The most useful expression of MBT kinetic parameters from a diagnostic perspective is the cumulative percent oxidation at a particular time period. In the literature, there has been some variation to the precise cumulative recovery time selected to determine hepatic function. Cumulative recovery times of 10 minutes [8], 15 minutes [21], 30 minutes [12, 19], and 60 and 120 minutes [20] have been reported in various populations to be the ideal predictive time of hepatic function. Variations in gastric emptying time are believed to account for some of these differences. However, it is now suggested that cumulative recovery periods beyond 60 minutes are not necessary, as the results for cumulative recovery are best seen in periods <60 minutes [21]. In view of these data, the oxidation period of 40 minutes that was used in this study, based on the IRIS manufacturer's recommendation, seems reasonable and appropriate. Furthermore, the hepatic oxidation of MBT takes account of body surface area and has been shown to be reproducible in non-Western ethnic groups as well [25].
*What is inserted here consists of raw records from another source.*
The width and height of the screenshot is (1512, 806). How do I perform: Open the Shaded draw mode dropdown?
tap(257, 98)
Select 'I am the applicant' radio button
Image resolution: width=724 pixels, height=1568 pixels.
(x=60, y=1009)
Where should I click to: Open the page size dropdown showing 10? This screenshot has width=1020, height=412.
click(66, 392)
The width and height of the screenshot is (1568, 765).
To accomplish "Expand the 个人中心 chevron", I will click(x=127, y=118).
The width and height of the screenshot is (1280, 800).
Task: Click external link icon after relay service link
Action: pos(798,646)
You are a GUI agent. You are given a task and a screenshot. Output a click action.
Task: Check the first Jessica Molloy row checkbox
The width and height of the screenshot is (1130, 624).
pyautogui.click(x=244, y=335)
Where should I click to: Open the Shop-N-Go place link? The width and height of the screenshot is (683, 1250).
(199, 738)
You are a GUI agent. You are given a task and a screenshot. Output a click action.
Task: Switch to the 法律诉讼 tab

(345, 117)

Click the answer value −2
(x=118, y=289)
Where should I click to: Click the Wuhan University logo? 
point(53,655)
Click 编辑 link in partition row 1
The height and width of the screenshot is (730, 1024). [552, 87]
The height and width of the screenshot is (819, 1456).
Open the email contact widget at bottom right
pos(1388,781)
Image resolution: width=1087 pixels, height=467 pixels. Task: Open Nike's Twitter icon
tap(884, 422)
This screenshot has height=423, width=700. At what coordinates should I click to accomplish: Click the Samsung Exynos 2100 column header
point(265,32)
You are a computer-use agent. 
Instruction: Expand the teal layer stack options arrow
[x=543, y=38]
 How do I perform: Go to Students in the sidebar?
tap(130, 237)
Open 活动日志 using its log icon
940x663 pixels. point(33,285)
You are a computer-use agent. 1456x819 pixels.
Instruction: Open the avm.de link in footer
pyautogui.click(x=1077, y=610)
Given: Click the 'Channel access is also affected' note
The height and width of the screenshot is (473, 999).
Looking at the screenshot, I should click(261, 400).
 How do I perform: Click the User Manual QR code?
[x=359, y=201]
A possible explanation for the poor diagnostic value of the MBT in our patient sample may have been due to the aetiology of liver disease in this region. Most of the studies that have examined the diagnostic ability of the MBT have been performed in Western patients with chronic hepatitis C. In the Asia-Pacific region, hepatitis B remains the commonest cause of chronic liver disease [13], and this was reflected in our patient sample. Whilst hepatic function in cirrhosis is fairly similar regardless of aetiology, it is possible that variations in noncirrhotic liver disease hepatocyte function due to different aetiologies may account for the MBT results observed.

5. Conclusions

We conclude that the 13C-MBT is useful in the diagnosis of advanced cirrhosis in Asian patients with chronic liver disease. However, this study has demonstrated that the MBT does not reliably differentiate between noncirrhotic and various stages of cirrhosis in our group of patients, which limits its application in routine clinical practice at this stage. Further studies are required to determine if modifications of the MBT or substrate are required to improve diagnostic ability in Asian patients with chronic liver disease.

Conflict of Interests

None of the authors involved in this study have any competing interests to declare with respect to the publication of this paper.

Authors' Contributions

H. Razlan, T.-Z. Ong and S. Mahadeva designed the study, analysed and interpreted the data, and drafted the paper. N. M. Marzuki and M.-L. S. Tai performed all data collection. A.-S. Shamsul contributed to statistical analysis. All authors reviewed and approved final version of the paper.